When I run in the morning I listen to Morning Edition on National Public Radio.
And today I heard something that literally stopped me in my tracks.
During a report about three new TV networks targeting millennials, the executive vice president at one of them – REVOLT TV – said this: “We haven’t done any marketing and we have a successful social media platform.”
I spent the rest of my run trying to tease apart this statement. I wondered:
- Has marketing become such a dirty word that it puts off people – especially millennials – to the point where no one wants to admit that what they’re doing really is marketing?
- Do today’s digital natives regard what they do via social media as inherently more authentic than traditional marketing (it is), so much so that it shouldn’t be considered marketing at all?
- Today most ad agencies and PR firms routinely incorporate social media strategies into their programming for clients. How surprised would they be to hear that social media engagement isn’t marketing?
I’m certain by now that my bias is coming through.

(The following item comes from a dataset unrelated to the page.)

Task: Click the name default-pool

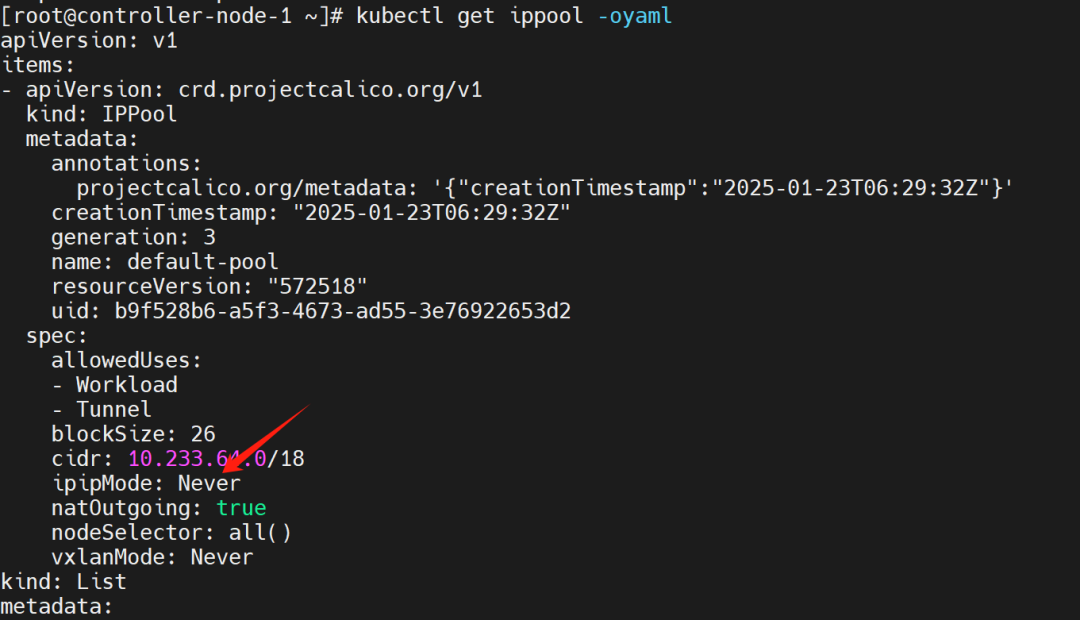Action: (202, 262)
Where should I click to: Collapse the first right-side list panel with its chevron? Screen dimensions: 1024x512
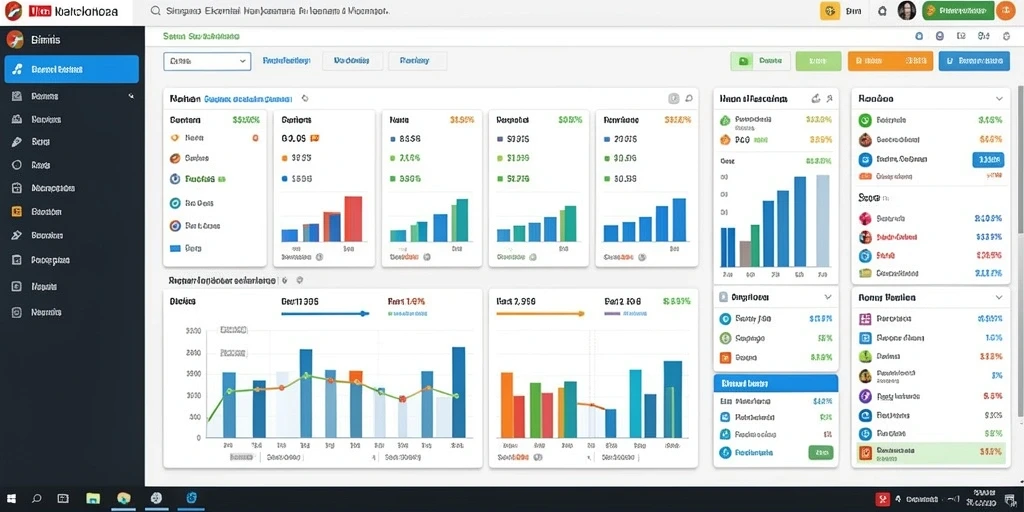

Marketing today is about finding authentic ways to engage audiences, using the channels that matter to them. That means a successful social media program is marketing.
REVOLT TV launches at 8 p.m. ET today and already has 44,000+ followers on Twitter, 33,333 subscribers to their YouTube channel and what looks to be a very active page on Facebook.
REVOLT TV should be proud to have earned this level of engagement without, apparently, any paid advertising support. But they shouldn’t be any less proud to call it marketing.